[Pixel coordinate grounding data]
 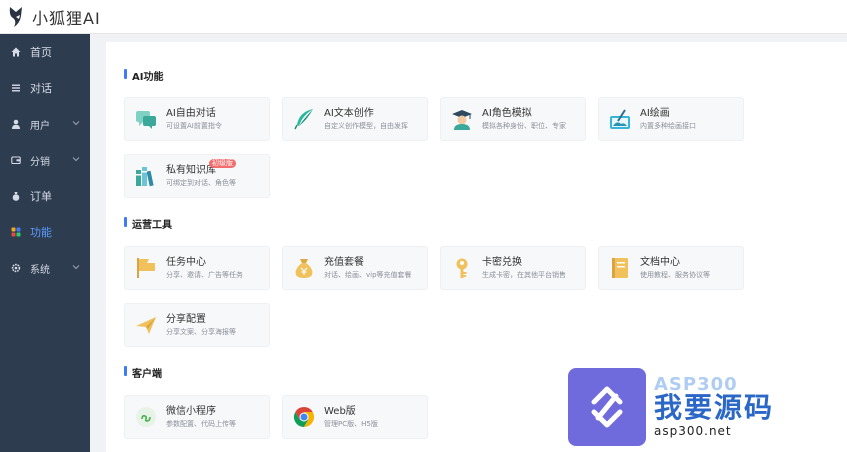 I want to click on watermark-brand: 我要源码, so click(x=714, y=408).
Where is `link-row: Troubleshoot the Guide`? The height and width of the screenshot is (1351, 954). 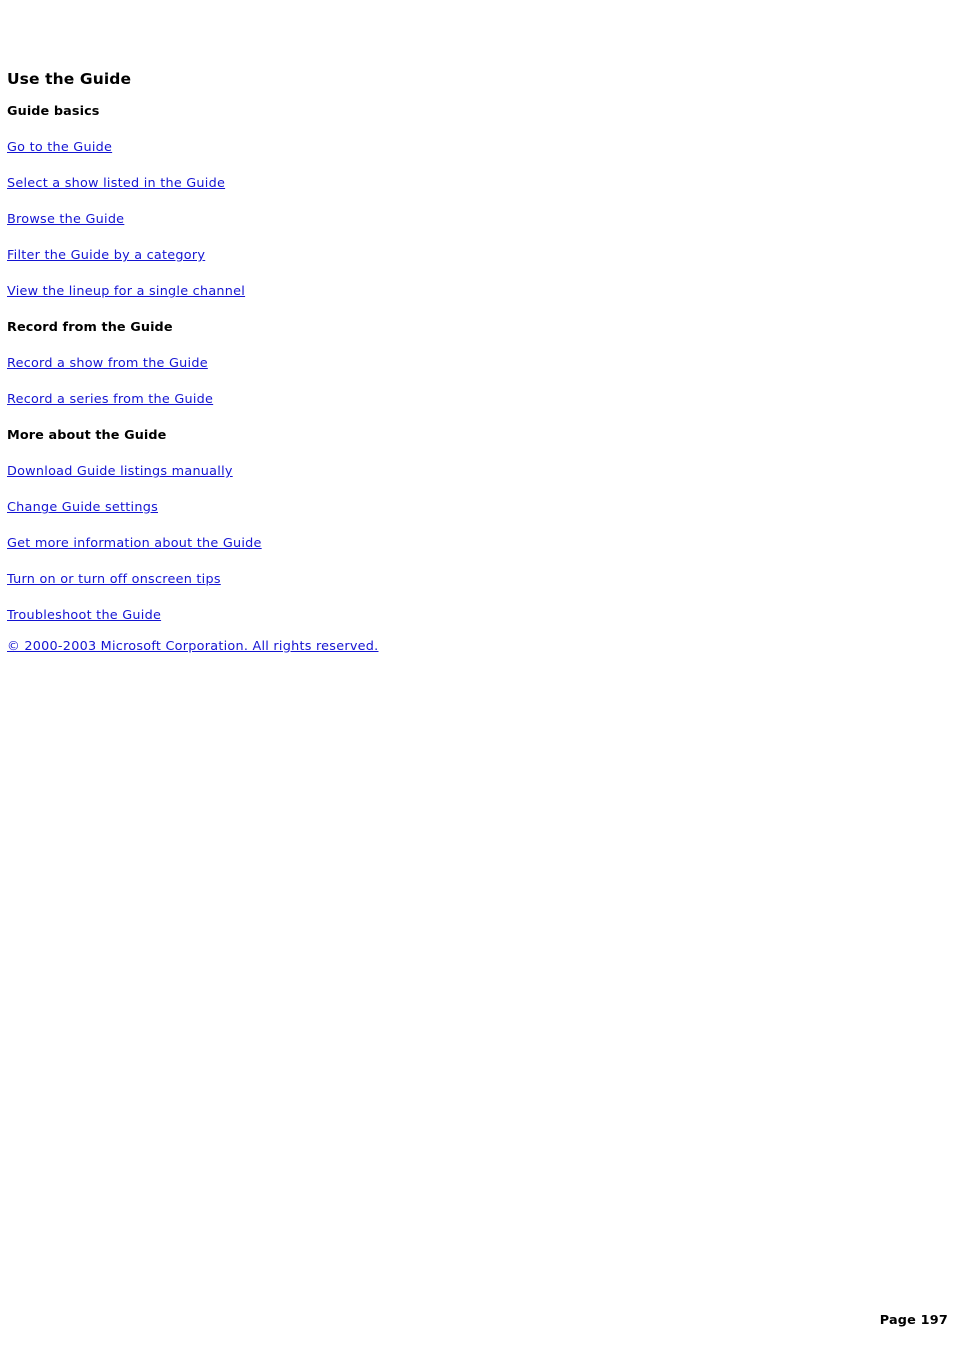 link-row: Troubleshoot the Guide is located at coordinates (457, 624).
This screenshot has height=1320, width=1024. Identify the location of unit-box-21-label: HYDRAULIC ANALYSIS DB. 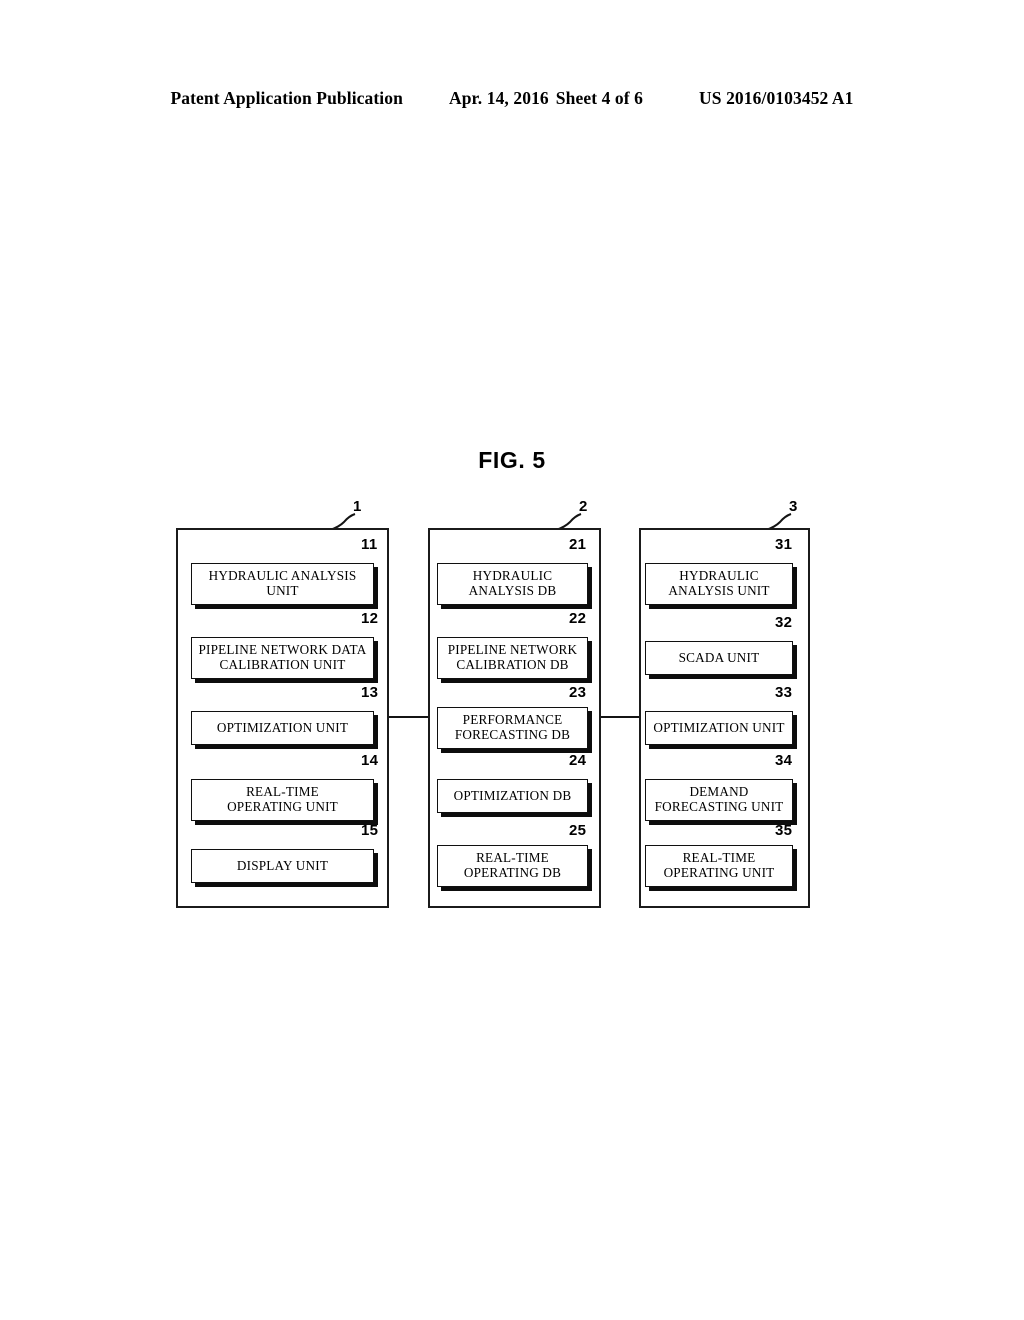
(512, 583).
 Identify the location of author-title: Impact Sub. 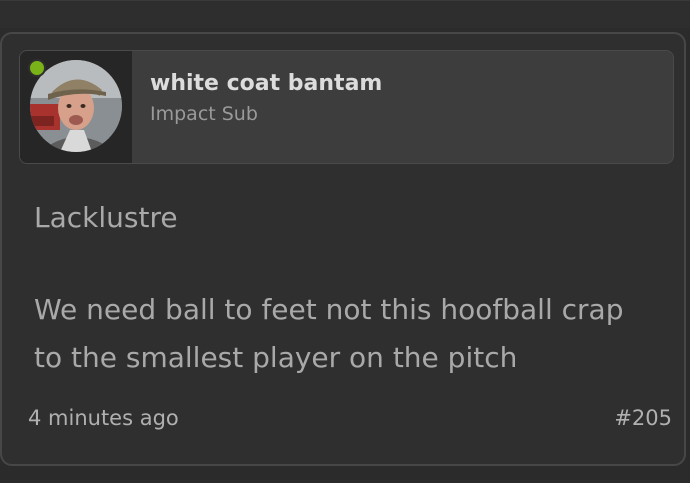
(204, 114).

# DIRECTIONS FOR THIS TASK
Copy out the data word for word, from the line containing "Identify the location of author-title: Impact" through the end of the data, both ends included. Leave the pictures out.

# WRITTEN ANSWER
 Identify the location of author-title: Impact Sub. 
(204, 114).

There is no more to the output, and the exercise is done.